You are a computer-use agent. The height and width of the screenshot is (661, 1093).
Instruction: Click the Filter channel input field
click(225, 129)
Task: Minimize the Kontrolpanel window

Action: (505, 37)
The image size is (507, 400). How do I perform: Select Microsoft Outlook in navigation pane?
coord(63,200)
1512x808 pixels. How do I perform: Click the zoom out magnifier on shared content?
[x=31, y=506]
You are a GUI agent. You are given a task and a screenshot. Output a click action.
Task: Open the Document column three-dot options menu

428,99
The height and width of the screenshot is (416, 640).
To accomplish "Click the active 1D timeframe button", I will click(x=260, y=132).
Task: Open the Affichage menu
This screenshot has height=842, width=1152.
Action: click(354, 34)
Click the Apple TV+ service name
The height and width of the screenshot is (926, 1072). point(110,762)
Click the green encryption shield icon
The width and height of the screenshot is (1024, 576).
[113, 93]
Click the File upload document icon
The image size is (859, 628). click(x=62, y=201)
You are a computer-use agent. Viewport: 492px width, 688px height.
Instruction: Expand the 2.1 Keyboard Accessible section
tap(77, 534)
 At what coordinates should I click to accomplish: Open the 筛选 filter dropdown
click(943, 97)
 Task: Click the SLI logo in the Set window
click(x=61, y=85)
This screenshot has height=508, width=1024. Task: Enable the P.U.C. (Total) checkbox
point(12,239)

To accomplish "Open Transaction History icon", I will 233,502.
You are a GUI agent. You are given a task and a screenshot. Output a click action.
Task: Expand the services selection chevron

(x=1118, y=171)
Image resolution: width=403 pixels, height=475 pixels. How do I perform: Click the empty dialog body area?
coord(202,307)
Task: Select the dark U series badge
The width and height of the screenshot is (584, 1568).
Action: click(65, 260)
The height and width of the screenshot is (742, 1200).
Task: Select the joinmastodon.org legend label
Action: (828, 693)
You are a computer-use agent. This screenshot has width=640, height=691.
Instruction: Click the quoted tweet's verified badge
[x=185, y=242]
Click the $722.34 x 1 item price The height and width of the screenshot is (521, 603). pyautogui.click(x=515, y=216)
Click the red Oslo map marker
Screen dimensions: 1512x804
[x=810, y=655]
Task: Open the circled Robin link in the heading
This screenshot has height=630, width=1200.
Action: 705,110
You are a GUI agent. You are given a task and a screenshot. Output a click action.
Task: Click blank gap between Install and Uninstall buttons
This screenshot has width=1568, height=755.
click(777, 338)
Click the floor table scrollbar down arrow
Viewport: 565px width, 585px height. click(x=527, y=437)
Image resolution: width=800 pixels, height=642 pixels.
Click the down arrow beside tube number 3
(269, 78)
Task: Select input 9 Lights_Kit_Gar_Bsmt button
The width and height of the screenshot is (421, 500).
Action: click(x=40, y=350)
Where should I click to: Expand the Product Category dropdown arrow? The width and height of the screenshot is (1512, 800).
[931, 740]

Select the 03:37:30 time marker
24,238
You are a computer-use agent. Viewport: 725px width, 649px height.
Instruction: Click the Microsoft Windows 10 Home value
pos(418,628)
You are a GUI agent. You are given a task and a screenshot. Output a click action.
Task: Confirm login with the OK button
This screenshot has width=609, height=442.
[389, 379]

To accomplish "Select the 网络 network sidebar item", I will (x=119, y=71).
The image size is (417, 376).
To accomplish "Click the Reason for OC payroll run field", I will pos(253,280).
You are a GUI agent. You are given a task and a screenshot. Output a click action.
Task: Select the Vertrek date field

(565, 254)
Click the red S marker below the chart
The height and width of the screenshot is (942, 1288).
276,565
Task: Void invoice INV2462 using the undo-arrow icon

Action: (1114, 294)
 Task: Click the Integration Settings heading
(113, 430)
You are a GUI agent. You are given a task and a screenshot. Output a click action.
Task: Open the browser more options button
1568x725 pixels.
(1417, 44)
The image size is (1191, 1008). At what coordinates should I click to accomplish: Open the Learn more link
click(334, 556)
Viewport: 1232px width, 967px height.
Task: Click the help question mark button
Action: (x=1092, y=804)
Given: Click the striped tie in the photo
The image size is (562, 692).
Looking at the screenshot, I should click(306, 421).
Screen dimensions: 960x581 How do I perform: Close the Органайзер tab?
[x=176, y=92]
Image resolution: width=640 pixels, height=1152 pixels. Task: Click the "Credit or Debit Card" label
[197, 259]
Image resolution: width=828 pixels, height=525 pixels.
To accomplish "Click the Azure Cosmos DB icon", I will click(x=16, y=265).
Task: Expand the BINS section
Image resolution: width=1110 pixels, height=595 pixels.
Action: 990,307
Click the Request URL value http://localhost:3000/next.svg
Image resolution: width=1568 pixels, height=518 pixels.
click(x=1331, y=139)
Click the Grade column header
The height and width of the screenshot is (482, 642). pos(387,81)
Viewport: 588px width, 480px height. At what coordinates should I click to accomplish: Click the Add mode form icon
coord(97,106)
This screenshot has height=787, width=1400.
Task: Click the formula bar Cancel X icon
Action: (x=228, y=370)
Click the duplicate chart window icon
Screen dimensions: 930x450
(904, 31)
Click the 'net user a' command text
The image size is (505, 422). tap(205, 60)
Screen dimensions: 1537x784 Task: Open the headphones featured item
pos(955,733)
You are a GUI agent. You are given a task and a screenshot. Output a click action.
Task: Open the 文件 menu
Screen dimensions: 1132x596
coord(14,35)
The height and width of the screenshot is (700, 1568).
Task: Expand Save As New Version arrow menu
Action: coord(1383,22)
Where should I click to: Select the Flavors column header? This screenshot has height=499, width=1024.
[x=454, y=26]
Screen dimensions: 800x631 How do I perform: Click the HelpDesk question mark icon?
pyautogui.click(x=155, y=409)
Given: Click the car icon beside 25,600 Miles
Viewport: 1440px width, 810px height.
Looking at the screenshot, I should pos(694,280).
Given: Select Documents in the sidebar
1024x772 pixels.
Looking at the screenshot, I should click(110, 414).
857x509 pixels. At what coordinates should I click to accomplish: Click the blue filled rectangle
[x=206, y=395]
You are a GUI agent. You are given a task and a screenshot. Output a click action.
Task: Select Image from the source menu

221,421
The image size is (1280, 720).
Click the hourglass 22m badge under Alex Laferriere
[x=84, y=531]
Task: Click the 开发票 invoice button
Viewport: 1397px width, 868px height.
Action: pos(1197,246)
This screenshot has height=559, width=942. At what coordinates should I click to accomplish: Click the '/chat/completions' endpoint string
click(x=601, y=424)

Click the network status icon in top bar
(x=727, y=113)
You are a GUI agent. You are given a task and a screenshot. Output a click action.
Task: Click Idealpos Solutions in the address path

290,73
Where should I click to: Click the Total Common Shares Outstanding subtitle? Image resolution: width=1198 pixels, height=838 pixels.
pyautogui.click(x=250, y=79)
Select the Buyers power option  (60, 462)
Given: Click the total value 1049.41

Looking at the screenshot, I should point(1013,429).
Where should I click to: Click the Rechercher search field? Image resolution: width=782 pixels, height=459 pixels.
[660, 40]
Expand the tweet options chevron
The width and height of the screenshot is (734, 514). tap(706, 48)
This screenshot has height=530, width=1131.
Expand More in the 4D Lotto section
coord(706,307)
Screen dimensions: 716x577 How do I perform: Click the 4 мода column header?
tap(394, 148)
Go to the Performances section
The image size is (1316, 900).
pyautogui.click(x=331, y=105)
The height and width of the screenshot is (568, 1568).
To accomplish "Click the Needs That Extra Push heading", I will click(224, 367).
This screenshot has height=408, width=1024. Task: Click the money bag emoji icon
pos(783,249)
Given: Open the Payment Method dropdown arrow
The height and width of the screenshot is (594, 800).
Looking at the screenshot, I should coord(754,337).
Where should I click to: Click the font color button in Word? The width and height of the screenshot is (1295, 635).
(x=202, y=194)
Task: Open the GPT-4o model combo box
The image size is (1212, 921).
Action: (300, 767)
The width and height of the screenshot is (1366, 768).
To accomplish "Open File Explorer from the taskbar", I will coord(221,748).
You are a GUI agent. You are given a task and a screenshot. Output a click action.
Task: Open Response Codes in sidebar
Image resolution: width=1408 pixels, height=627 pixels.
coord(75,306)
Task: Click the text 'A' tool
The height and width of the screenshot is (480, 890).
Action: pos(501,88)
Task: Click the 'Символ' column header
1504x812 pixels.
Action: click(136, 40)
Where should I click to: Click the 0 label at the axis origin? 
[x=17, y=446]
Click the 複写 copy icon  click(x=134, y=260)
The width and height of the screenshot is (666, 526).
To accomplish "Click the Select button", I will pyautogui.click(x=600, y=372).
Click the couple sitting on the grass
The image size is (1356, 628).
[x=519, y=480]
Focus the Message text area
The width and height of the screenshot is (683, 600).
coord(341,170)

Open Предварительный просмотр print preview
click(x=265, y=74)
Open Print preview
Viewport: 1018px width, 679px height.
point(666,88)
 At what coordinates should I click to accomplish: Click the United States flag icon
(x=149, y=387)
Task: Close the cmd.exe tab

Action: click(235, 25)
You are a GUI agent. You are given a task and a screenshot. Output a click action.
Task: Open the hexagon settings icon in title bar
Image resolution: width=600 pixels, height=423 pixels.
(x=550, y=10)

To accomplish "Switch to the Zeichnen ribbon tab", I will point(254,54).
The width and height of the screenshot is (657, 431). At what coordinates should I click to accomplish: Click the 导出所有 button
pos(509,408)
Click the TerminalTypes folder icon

**Required work**
Within the data, count the lines that hold the word "computer". Answer with the figure and nothing more.

**Task answer**
4